> **TASK DATA**
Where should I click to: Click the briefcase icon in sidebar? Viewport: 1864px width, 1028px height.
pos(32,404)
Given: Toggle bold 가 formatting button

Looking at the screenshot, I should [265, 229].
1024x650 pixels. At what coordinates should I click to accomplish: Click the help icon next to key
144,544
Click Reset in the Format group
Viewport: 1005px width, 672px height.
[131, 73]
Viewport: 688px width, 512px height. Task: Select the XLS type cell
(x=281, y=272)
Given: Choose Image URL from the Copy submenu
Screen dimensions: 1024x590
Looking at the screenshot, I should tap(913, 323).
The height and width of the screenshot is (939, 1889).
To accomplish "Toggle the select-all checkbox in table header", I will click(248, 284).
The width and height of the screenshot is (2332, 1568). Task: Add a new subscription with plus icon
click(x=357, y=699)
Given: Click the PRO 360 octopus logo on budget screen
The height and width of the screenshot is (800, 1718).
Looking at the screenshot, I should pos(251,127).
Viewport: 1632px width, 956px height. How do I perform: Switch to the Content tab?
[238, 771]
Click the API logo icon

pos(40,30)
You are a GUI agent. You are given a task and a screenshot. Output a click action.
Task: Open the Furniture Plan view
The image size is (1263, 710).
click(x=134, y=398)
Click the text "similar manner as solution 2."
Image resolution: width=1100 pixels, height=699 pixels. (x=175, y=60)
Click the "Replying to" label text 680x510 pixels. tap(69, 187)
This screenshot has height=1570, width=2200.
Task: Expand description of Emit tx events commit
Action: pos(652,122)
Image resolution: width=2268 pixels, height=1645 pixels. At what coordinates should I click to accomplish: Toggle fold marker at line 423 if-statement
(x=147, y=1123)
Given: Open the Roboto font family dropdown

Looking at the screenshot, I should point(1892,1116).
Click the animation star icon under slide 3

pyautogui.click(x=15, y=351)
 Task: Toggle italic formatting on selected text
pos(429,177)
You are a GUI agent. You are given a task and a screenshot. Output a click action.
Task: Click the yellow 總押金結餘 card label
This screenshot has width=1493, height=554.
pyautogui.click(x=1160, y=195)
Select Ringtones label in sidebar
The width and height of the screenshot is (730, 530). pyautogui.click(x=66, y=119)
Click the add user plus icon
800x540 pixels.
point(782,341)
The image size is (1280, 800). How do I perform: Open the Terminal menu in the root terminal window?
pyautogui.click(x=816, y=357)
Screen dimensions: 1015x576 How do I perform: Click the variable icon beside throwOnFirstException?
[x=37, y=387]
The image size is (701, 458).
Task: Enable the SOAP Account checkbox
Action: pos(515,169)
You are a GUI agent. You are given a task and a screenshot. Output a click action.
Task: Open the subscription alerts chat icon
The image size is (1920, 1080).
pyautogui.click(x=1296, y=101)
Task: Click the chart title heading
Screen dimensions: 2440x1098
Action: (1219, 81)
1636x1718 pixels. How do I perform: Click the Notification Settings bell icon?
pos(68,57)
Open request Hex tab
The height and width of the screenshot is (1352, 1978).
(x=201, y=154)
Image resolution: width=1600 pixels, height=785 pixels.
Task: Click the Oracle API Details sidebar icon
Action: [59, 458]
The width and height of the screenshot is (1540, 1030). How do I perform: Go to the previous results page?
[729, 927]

> **EXERCISE INSTRUCTIONS**
Count the lines in the records that contain the string "formatting", treating uppercase and lowercase as different. Reply with the number alone.

> **TASK SOLUTION**
2